伍次友說罷,從壇中傾出三碗酒,自端了一碗過這邊桌子來說道:“請慢飲這碗‘狀元酒’,不才伍次友也來湊一首——卻是打油詩——”
十隻鵝,百隻鵝,
千隻鵝,萬隻鵝……
這邊席上的幾個人,萬不料當中會殺出一個程咬金,見這書生執酒高吟漫步而來,不禁麵麵相覷。聽他如此詠雪,李光地卻忍不住別轉了臉捂嘴暗笑。汪玉叔和黃宗羲卻聽出其中似有大雅之音,一邊起身給伍次友和李雨良讓座兒,一邊細心聽他繼續吟道:
億萬斯鵝兒渡銀河,
俄頃天低雲漠漠!
王母不耐水色濁,
怒令天丁都捉卻,
斷羽紛紛落山阿。
右軍擲筆方驚愕,
易牙抱薪烹珍錯。
相邀共飲加飯酒,
白梅遍地吟清歌!
吟罷放聲大笑。六個人不禁麵麵相覷,李雨良卻抿著嘴兒笑。良久,黃宗羲方問道:“伍次友——嗯,聽你口音,可是揚州人?”
“黃先生,”伍次友收了笑容,“伍稚遜便是家父,難道不識麽?”
黃宗羲頓時大驚道:“原來是伍老相國的公子!”說罷,轉臉對汪玉叔道:“玉叔,這就是稚遜老先生的二公子,不料在此邂逅相逢。

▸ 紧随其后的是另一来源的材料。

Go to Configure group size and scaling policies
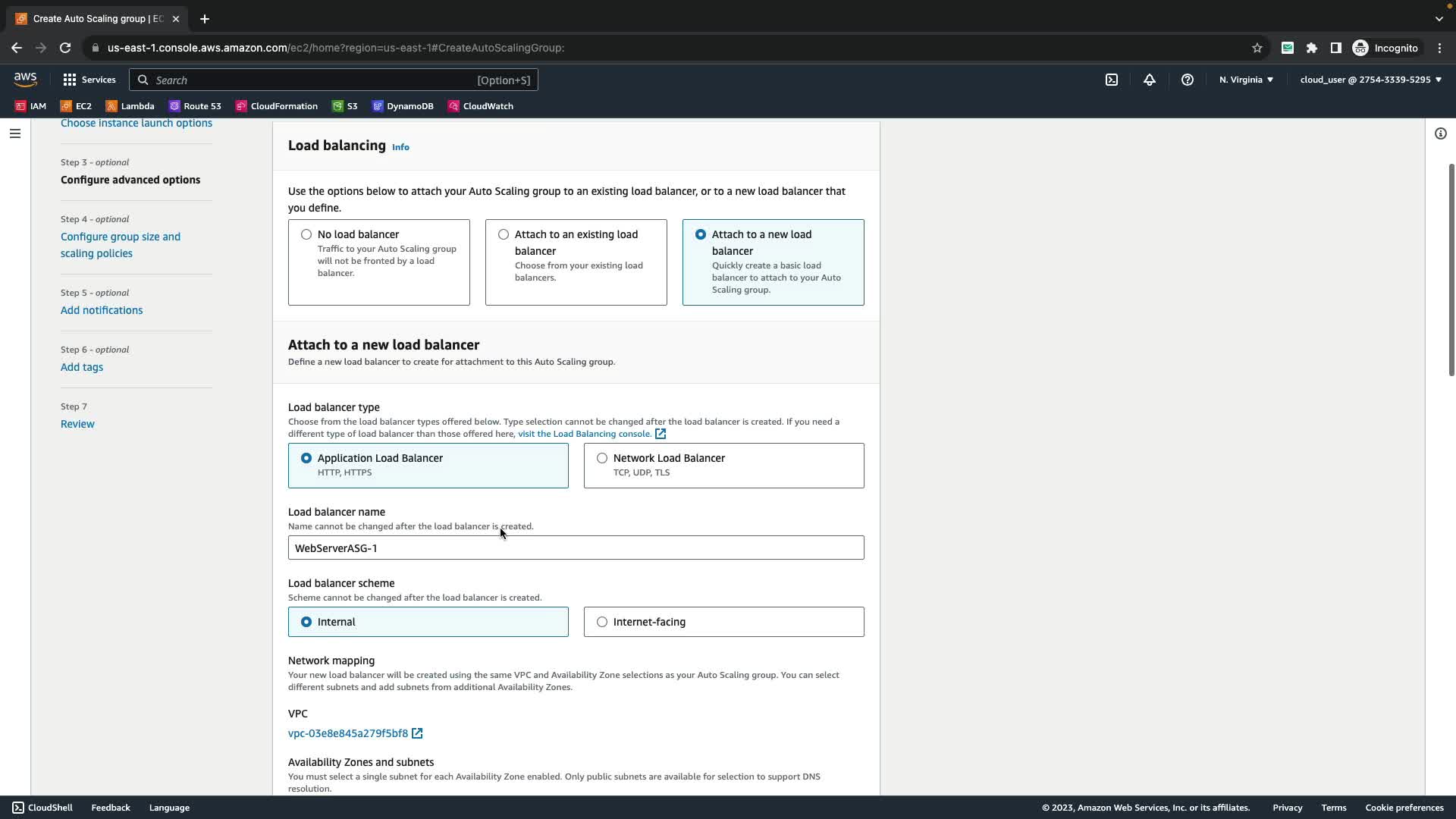 coord(121,245)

”說著,便為伍次友一一介紹座中人,大家拱手見禮。輪到李光地,卻不敢受伍次友的禮,翻身拜倒在地,說道:“久知世兄大名,卻不料竟如此有緣!”
伍次友忙一把攙起來,說道:“這大禮如何使得?”杜訥卻在旁笑道:“他正該如此。大約你還不知道,他是你家老太爺稚遜先生遊曆福建時,收的高足!”伍次友聽如此說,一邊笑著還禮,一邊說道:“小小安慶迎風閣上一下子竟聚了這麽多前輩、飽學宿儒,晚生倒攪了你們的清興!”說著扯過雨良,說道:“我們還是安坐,靜聆諸位大手筆的雅音。”